> **Partes del ejercicio**:
**A.** Responda, según el fragmento sobre El Conde, las siguientes preguntas:
(i) ¿Qué cineasta danés se señala como referencia clave?
(ii) ¿Qué actriz interpreta a la monja Carmen?
(iii) ¿Qué decide el Conde, cansado de siglos de vida?
**B.** Indique si cada enunciado concuerda con el fragmento sobre El Conde y cite las palabras textuales que lo deciden:
(i) La casa de campo del Conde comparte la atmósfera de Vampyr.
(ii) La familia del Conde se reúne en una gran ciudad.
(iii) La monja Carmen se presenta como contadora.

> **Fragmento de lectura**:
========
Invisibles efectos visuales hacen que sus vuelos por los rascacielos de Santiago sean más majestuosos que las hazañas de cualquier superhéroe de Hollywood reciente. Una referencia clave parece ser el danés Carl Theodor Dreyer. La casa de campo del Conde comparte la atmósfera rural y opresiva de su Vampyr y en su caracterización de la monja Carmen (Paula Luchsinger), la película parece empeñada en evocar a La pasión de Juana de Arco. La película la peina y encuadra como Dreyer hizo con Maria Falconetti.
Pero más para mal que para bien, El Conde decide tener una trama y Larraín y Calderón no logran dotarla de propósito. Cansado de siglos de vida, el Conde decide morir. Antes de ello, no obstante, debe reunir a su familia para decidir cómo repartir las riquezas que ha acumulado durante la dictadura y sus vidas anteriores. En un retirado lugar de la costa se reúnen él, su esposa Lucía Hiriart (Gloria Münchmeyer), su mayordomo Fyodor (Alfredo Castro), sus cinco hijos y la monja Carmen, haciéndose pasar por una especializada y discreta contadora.
========
> **Listado de datos**:
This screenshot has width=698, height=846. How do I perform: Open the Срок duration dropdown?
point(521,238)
========
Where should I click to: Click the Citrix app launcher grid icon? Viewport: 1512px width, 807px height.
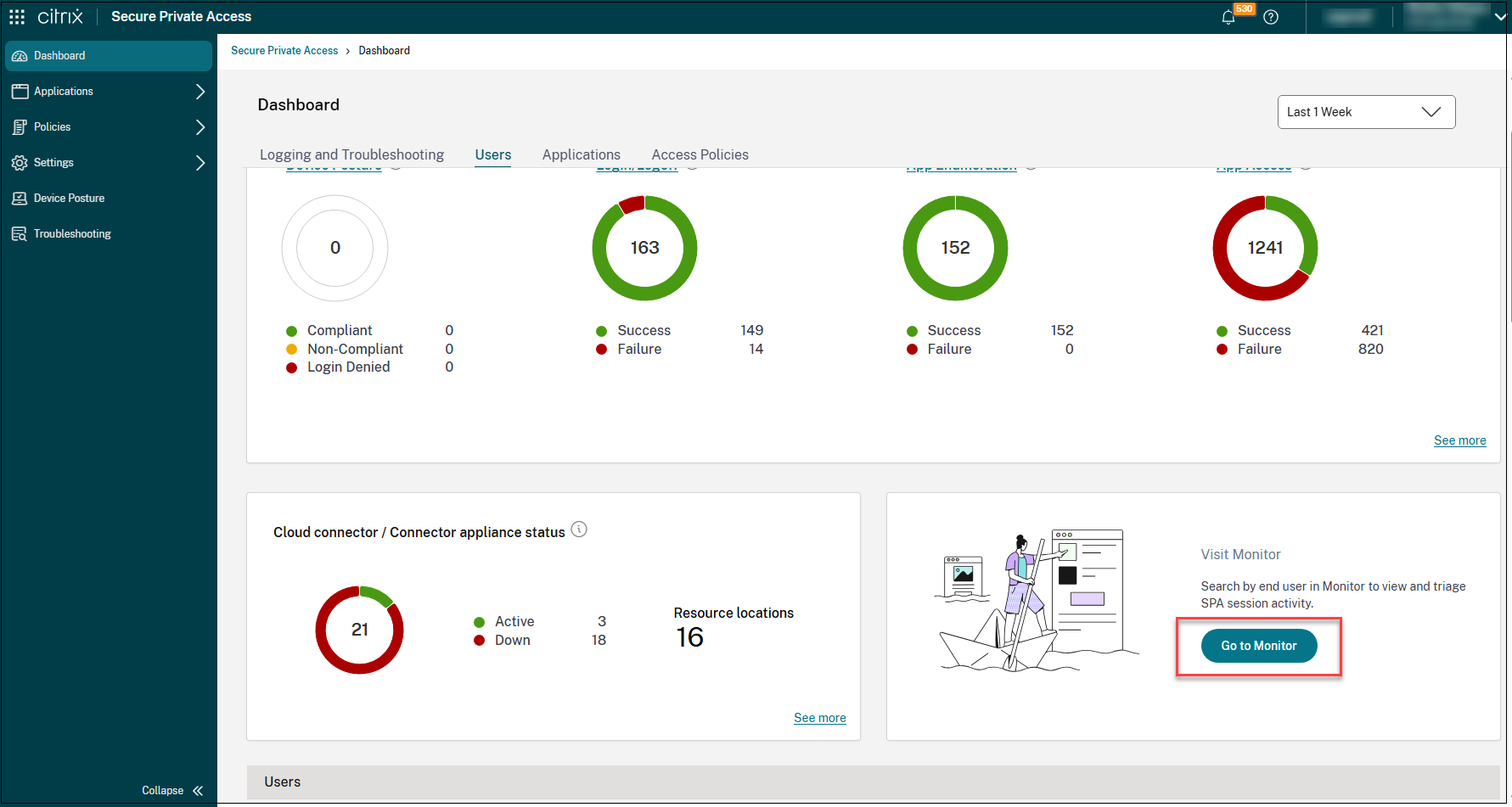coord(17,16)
========
> **Resultados por tarea**:
**A.**
(i) Carl Theodor Dreyer.
(ii) Paula Luchsinger.
(iii) Morir.

**B.**
(i) Sí: "La casa de campo del Conde comparte la atmósfera rural y opresiva de su Vampyr".
(ii) No: "En un retirado lugar de la costa se reúnen".
(iii) Sí: "haciéndose pasar por una especializada y discreta contadora".